Straight-flex was a GREAT idea,,, but they could not,,,have not,,,, figured out how to make it bond with mud and paper. Its like mesh tape,,,, a good idea that just didn't work


----------



## Tim0282 (Jan 8, 2008)

You must be embedding it with your knife not the roller. If you roll it, it won't come unstuck. Case closed.


----------



## Capt-sheetrock (Dec 11, 2009)

Tim0282 said:


> You must be embedding it with your knife not the roller. If you roll it, it won't come unstuck. Case closed.

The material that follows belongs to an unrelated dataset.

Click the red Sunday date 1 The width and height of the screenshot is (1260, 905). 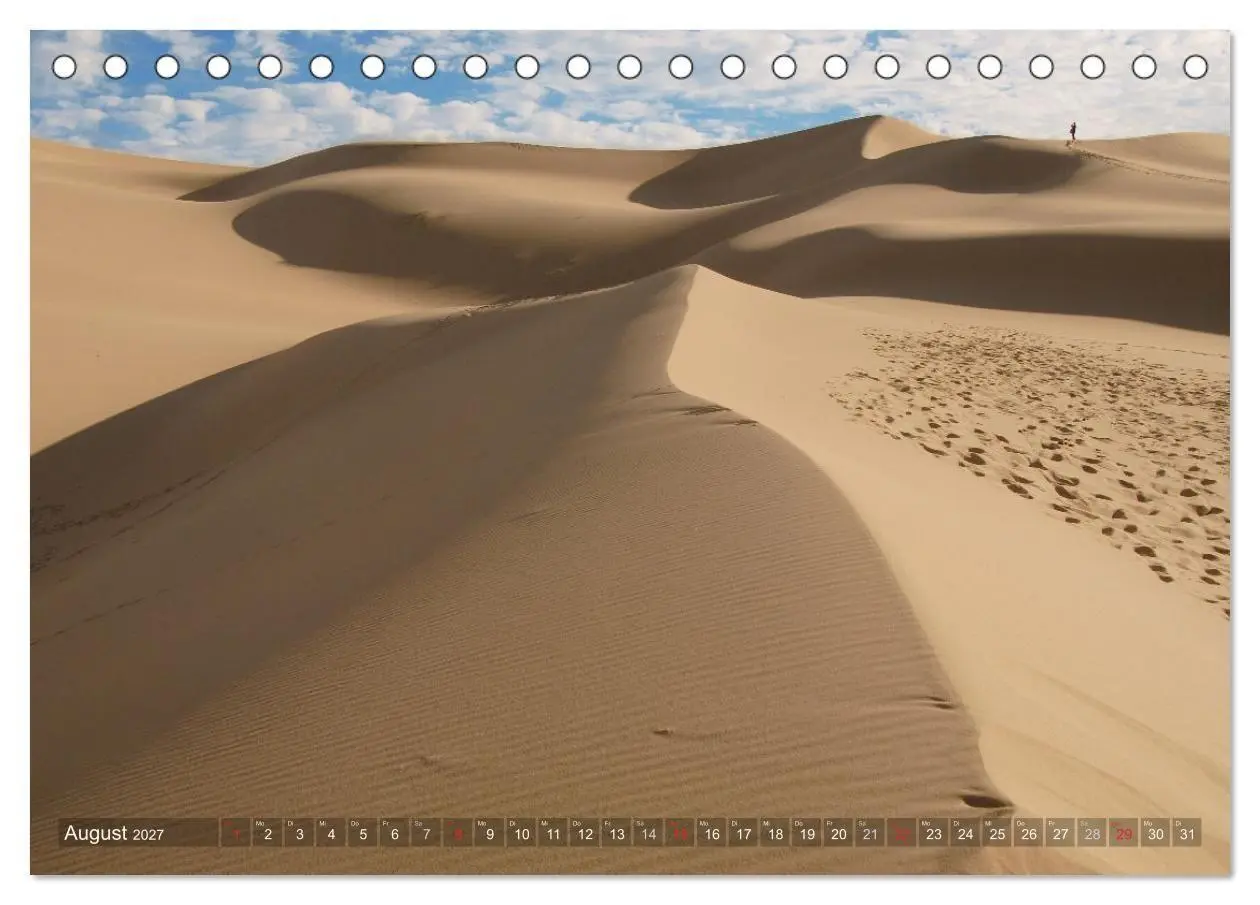(236, 833)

 Interested in buying some ocean front property in Colorado?????


----------



## 2buckcanuck (Jul 9, 2010)

boco said:


> Usesfor SF
> 
> I like it fo 90 degrees corners. Roll on mud with paint corner roller then hit it with a roller. Goes on pretty quick and is very lightweight. The best advantage is after we are all sanded and primed. The painter will like you for the places where there is a color change and he has to cut in or draw a strait line. Horizontals and vertical paint lines look better. Plus its a good way to make a few extra bucks on the job. When charging a dollar a ft extra for something I have to tape anyway. I will do it as much as I can.

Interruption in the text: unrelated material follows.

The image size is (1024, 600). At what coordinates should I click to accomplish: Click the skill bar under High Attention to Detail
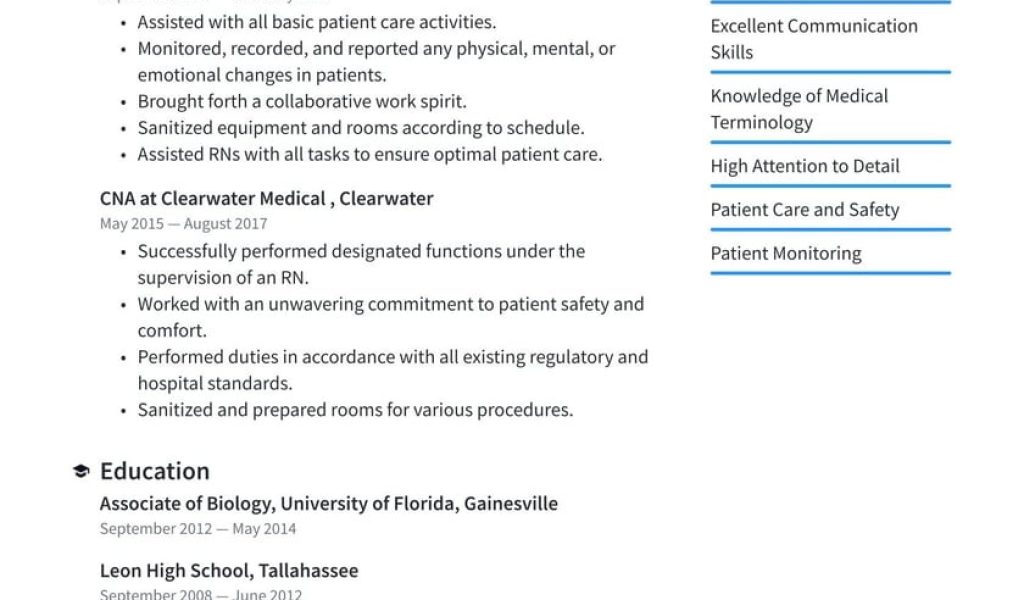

In your 90's, to keep the painter happy

Screw the painter:furious:


----------



## Kiwiman (Jun 14, 2008)

Capt-sheetrock said:


> I personally like level-line,,,it has paper on it.
> 
> The straight-flex comes loose,,, it DOES NOT bond. The straight-flex with holes in it, either round or oval works better, simply cause when you first coat it (apply it) you can "catch" the areas that are not mudded behind,,, and "re-fill" em
> 
> Straight-flex was a GREAT idea,,, but they could not,,,have not,,,, figured out how to make it bond with mud and paper. Its like mesh tape,,,, a good idea that just didn't work


I quite agree, what it needs is thinner vinyl and to have paper laminated to it, also with a thinner hinge to get rid of the memory effect, although it doesn't bond very well I've never had any come to grief with movement....that I know of.


----------



## gazman (Apr 29, 2011)

Agreed. I have had it let go on a number of jobs and wont use it again. And that is with our hot mud that sticks like crap to a blanket. Maybe some PVA would help but I cant be bothered, I will just use No-Coat:thumbsup:.


----------



## Final touch drywall (Mar 30, 2010)

I know a few guys that use straight flex along with X-Crack ( the metal that goes up prior to drywall) with very good results >>>so far.

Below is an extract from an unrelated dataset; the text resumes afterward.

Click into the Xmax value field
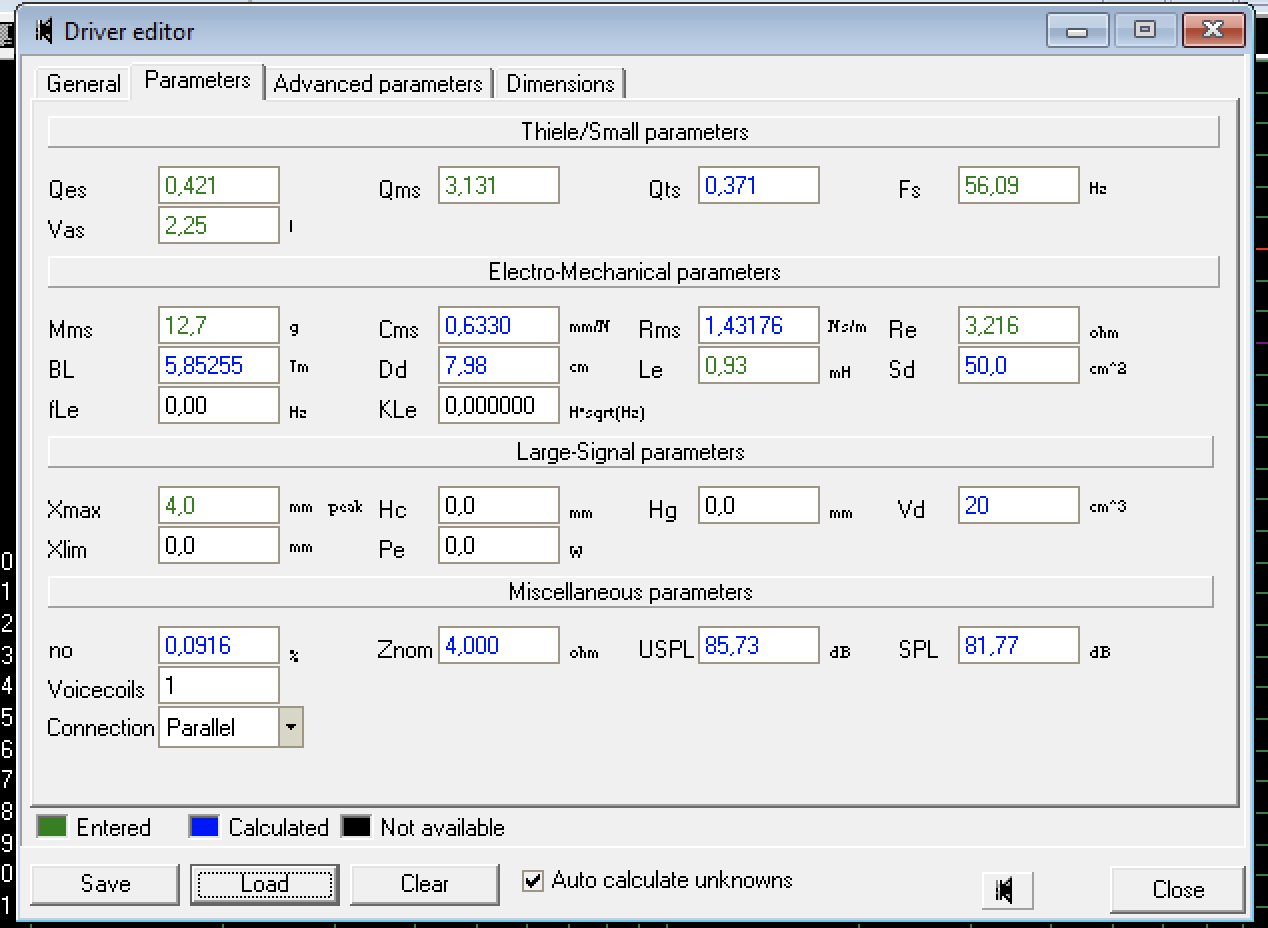 218,506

My guys put up the x-crack sometimes to straighten up the angle a bit..the metal gives a nice straight edge to cut rock to.>>>Then we use No-coat 325 or levelline in certain less important areas.


----------



## wnybassman (May 9, 2008)

Straight Flex was the best thing since sliced bread.............until I started using No-Coat. Have not used Straight Flex since. I always applied with a knife and had a hell of a time getting it bedded all the way, and sore fingers from pushing so hard to boot. I never had it let loose, but had small sections that were slightly hollow behind it. It was a major improvement over just paper taping off angles though.


----------



## Tim0282 (Jan 8, 2008)

wnybassman said:


> Straight Flex was the best thing since sliced bread.............until I started using No-Coat. Have not used Straight Flex since. I always applied with a knife and had a hell of a time getting it bedded all the way, and sore fingers from pushing so hard to boot. I never had it let loose, but had small sections that were slightly hollow behind it. It was a major improvement over just paper taping off angles though.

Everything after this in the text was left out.